S Meio Processual: RECURSO PENAL Decisão: DECRETADO O REENVIO Sumário: 1.Para impugnar um facto específico, o recorrente tem que individualizar concretamente quais são as particulares passagens aonde ficaram gravadas as concretas frases do universo das declarações prestadas que se referem ao ponto impugnado e não indicar por grosso o total das declarações prestadas por um certo número de testemunhas, com isso prejudicando ou inviabilizando até o exercício legítimo do contraditório por banda dos sujeitos processuais interessados no desfecho do recurso, transferindo também, desse modo, abusivamente, para o tribunal de recurso a incumbência de ser este tribunal a encontrar e seleccionar as específicas passagens das gravações que melhor se adeqúem aos interesses do recorrente; 2. Assim, para dar satisfação ao actual conteúdo do n.º4 do art. 412.º do CPP, não basta indicar apenas, por «referência ao consignado na acta», como ali se diz, em que cassete ou CD está o depoimento da testemunha invocada pelo recorrente e a que “voltas” começa e em que “voltas” acaba o seu depoimento. O mesmo preceito legal contém ainda uma outra exigência: a do recorrente «indicar concretamente as passagens em que se funda a impugnação», isto é, quais são as concretas frases em que se baseia.

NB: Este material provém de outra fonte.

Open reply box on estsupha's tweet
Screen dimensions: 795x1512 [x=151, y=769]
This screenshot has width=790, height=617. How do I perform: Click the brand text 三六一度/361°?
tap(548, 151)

  1. Quando o recurso não cumpre na motivação e simultaneamente nas conclusões as especificações a que alude o art. 412.º n.º3 e 4 do CPP não há que formular ao recorrente qualquer convite ao aperfeiçoamento.

  2. A reconstituição do facto, uma vez realizada no respeito dos pressupostos e procedimentos a que está legalmente vinculada, autonomiza-se, como meio de prova, das contribuições individuais de quem nela tenha participado e das declarações que tenham co-determinado os seus termos e resultado.

  3. Não tendo o tribunal de 1.ª instância averiguado da situação económica do arguido e da assistente para efeitos da fixação da indemnização por danos não patrimoniais e fixação da pena concreta, ocorre insuficiência para a decisão da matéria de facto provada, a justificar o reenvio para novo julgamento com vista ao apuramento dessa matéria.

    Decisão Texto Integral: IAcordam, em conferência, na Secção Criminal do Tribunal da Relação de Évora: Nos presentes autos de Processo Comum com intervenção de tribunal colectivo n.º …/06.5GDFAR, do 1º Juízo de Competência Especializada Criminal de Faro, em que J.C. se constituiu assistente e deduziu pedido cível contra o arguido D.V., este foi, na parte que agora interessa ao recurso, condenado pela prática, em autoria material, de um crime de incêndio, p. e p. pelo art.º 272.º, n.º 1 al.ª a), do Código Penal, na pena de 5 anos de prisão, cuja execução foi suspensa por igual período, sob a condição de o arguido reparar o mal do crime, procedendo ao pagamento da indemnização atribuída à demandante J.C., no prazo de um ano contado do trânsito em julgado da decisão, em resultado de o pedido cível ter sido julgado parcialmente procedente e o arguido condenado a pagar à assistente e demandante cível o montante de 11.368,50 €.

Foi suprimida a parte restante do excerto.